- _About this exercise_: Starting at the line that contains "Click the master", write out each line exactly through the last one in the material below, and nothing more; omit all pictures.
-- Exercise input follows --
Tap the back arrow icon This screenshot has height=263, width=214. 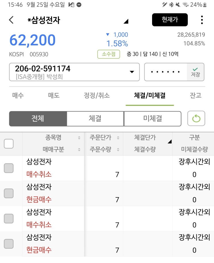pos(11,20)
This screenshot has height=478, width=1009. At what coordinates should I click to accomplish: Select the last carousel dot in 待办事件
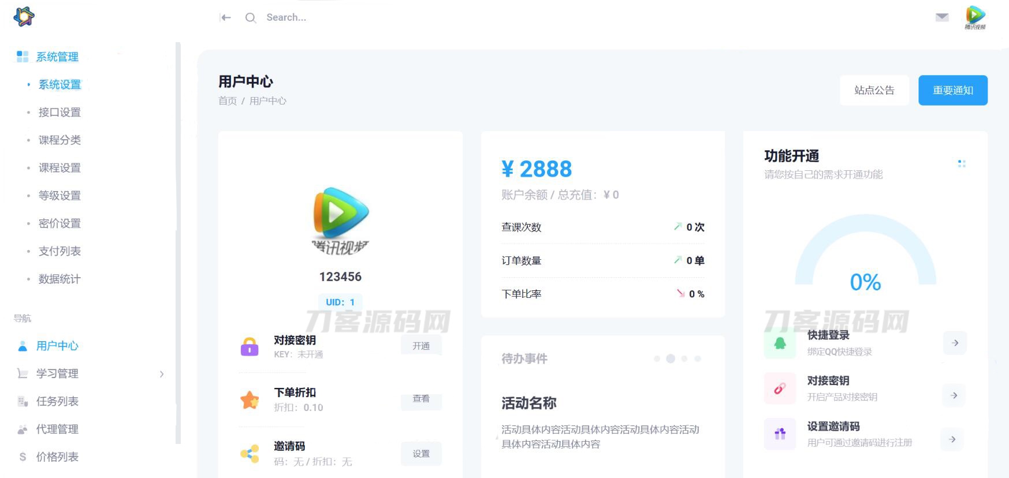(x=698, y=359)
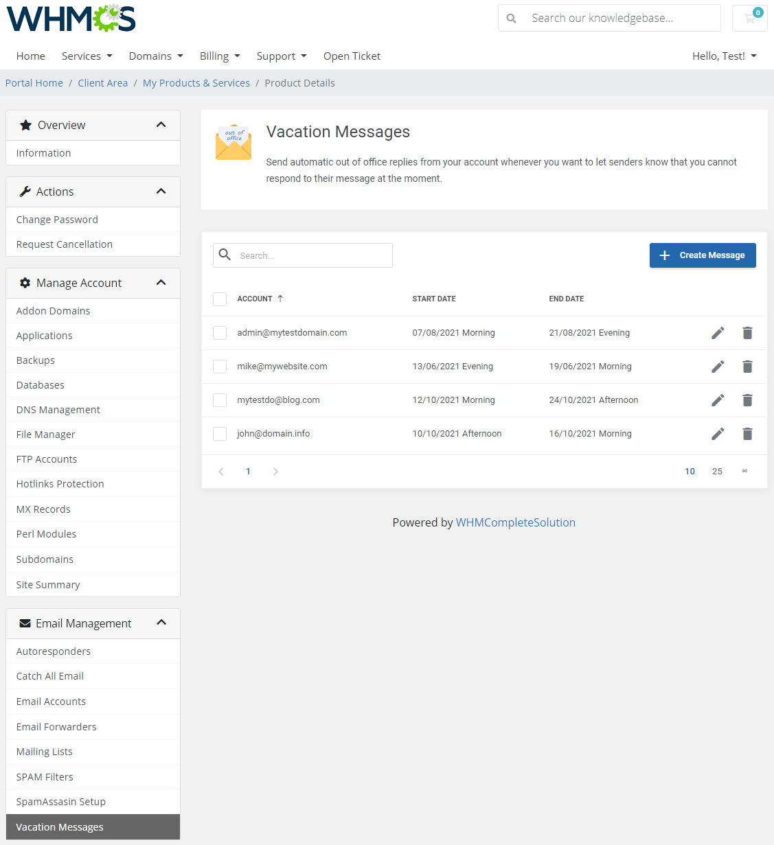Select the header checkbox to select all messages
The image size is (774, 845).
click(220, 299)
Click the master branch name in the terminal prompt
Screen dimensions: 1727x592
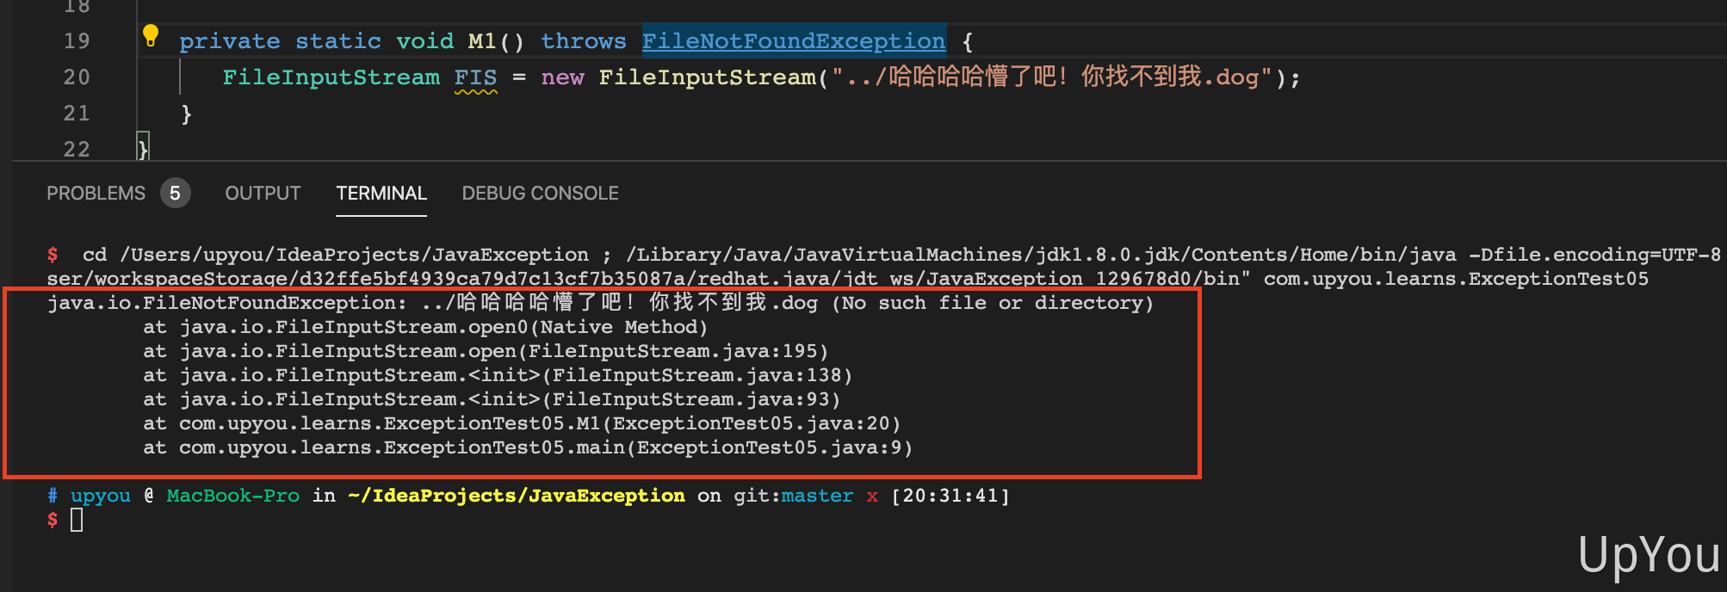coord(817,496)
-- Exercise input concluded --
- _Result below_:
Click the master branch name in the terminal prompt
Screen dimensions: 1727x592
coord(817,496)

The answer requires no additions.